La expresión que se reflejó en las facciones de Dazen indicó a Gavin que había cometido un error. La cabeza echada hacia atrás en actitud sorprendida, seguida de confusión, después esperanza, y por último risa. Su regocijo también era sincero. Dazen no podía parar de reír, sacudiendo la cabeza, prolongando las carcajadas ahora, recreándose en ellas. Se apoyó en la luxina azul que mediaba entre ellos, pero con naturalidad, confiado.
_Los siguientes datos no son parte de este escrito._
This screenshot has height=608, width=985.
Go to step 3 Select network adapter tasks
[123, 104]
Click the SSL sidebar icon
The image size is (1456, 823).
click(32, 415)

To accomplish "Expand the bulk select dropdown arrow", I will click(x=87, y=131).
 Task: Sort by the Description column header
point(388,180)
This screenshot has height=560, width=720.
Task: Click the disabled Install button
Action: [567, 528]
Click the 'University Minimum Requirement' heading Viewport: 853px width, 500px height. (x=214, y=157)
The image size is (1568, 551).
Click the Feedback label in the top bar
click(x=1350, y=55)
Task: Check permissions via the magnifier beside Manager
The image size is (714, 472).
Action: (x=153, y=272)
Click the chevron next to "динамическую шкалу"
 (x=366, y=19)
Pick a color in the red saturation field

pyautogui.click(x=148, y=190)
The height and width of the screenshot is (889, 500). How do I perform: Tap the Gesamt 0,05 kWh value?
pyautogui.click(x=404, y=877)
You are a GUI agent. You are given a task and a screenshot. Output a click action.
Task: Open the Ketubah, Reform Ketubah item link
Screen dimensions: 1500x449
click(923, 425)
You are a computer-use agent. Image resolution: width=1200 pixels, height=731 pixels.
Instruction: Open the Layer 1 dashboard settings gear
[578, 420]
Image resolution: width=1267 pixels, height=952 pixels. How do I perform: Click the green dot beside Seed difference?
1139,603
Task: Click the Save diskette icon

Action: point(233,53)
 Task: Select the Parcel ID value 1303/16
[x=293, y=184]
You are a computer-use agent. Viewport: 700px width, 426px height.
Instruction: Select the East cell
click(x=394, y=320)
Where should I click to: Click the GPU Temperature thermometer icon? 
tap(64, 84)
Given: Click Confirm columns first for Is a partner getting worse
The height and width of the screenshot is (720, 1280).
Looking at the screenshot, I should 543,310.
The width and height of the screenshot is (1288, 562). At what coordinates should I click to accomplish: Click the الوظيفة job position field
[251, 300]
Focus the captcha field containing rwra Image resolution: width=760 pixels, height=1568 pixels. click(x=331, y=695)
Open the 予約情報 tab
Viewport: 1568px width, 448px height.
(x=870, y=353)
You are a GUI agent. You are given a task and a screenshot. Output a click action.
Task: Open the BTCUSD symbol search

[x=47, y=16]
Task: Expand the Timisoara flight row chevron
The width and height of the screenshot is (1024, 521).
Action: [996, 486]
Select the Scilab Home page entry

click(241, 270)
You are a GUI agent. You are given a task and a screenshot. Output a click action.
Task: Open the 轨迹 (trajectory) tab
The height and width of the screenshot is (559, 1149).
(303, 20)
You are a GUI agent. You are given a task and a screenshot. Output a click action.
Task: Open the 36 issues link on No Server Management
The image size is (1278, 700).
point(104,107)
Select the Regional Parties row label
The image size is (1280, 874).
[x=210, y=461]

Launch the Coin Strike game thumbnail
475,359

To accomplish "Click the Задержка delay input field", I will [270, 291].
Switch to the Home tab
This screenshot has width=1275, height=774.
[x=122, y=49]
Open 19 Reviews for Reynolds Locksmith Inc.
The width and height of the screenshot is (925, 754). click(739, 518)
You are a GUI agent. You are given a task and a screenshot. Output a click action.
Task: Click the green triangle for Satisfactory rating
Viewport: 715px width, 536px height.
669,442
—Esto es lo que me molesta más que ninguna otra cosa —dijo—. Más que tu traición. Más que tus asesinatos. Más que tu crueldad al encarcelarme en vez de limitarte a matarme. Más que el que me robaras a Karris. Más que todo lo demás junto. ¿Cómo es que nadie se ha dado cuenta todavía?

—No vamos a pasar por esto otra vez, difunto —repuso Gavin—. Si no quieres negociar, de acuerdo. Me iré.

—Te ofrezco un trato. Déjame oírlo, y te contaré todo lo que sé sobre la daga.

¿Daga? Dazen había soltado ese anzuelo a propósito. Mierda. Gavin había pasado algo por alto. Sintió una opresión en el pecho, al tiempo que se le cerraba la garganta. Si respirar era difícil, aún más lo era mantenerse impasible.